[TEXT SECTION]
BEGIN
I returned home from the first leg of my book tour on Sunday, July 24 via Amtrak, from San Jose, California to Portland, Oregon with my cycle boxed. Since the book tour launch on June 24, I cycled a total of 750 miles and did 24 book talks. My shoulders held up beautifully.

The handcycling itself, from venue to venue, is a radically different experience than traveling by car. That fact alone made this leg of my book tour a thrilling trip. We cycled Hwy 101 from Coos Bay, Oregon to Cloverdale, California, with a little sag wagon assist south of Crescent City. At times it was a bit scary because 101 does not always have wide shoulders. In Northern California, about 40 trucks (many carrying cut redwood trees) passed us every hour, and on those sections where there was virtually no shoulder, there was often only about 2 feet between my left elbow and the truck. Thus, I had to be fully engaged with all my senses, focused on staying as far to the right as possible while avoiding any bumps on the road that might throw off my front wheel and at the same time constantly checking the rear-view mirror attached to my helmet. I averaged about 40 miles a day.
END
[EXERCISE TASKS]
1) Render this sentence from the book tour account in Spanish: "That fact alone made this leg of my book tour a thrilling trip."
2) Rewrite the part of the book tour account that opens with the words "The handcycling itself, from" and closes with "miles a day.", changing "sag wagon" to "support van".

[RAW DATA]
BEGIN
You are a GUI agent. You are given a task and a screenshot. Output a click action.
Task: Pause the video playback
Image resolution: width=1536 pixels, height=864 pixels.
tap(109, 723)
END
[EXERCISE SOLUTIONS]
1) Ese hecho por sí solo convirtió esta etapa de mi gira de presentación del libro en un viaje emocionante.

2)
The handcycling itself, from venue to venue, is a radically different experience than traveling by car. That fact alone made this leg of my book tour a thrilling trip. We cycled Hwy 101 from Coos Bay, Oregon to Cloverdale, California, with a little support van assist south of Crescent City. At times it was a bit scary because 101 does not always have wide shoulders. In Northern California, about 40 trucks (many carrying cut redwood trees) passed us every hour, and on those sections where there was virtually no shoulder, there was often only about 2 feet between my left elbow and the truck. Thus, I had to be fully engaged with all my senses, focused on staying as far to the right as possible while avoiding any bumps on the road that might throw off my front wheel and at the same time constantly checking the rear-view mirror attached to my helmet. I averaged about 40 miles a day.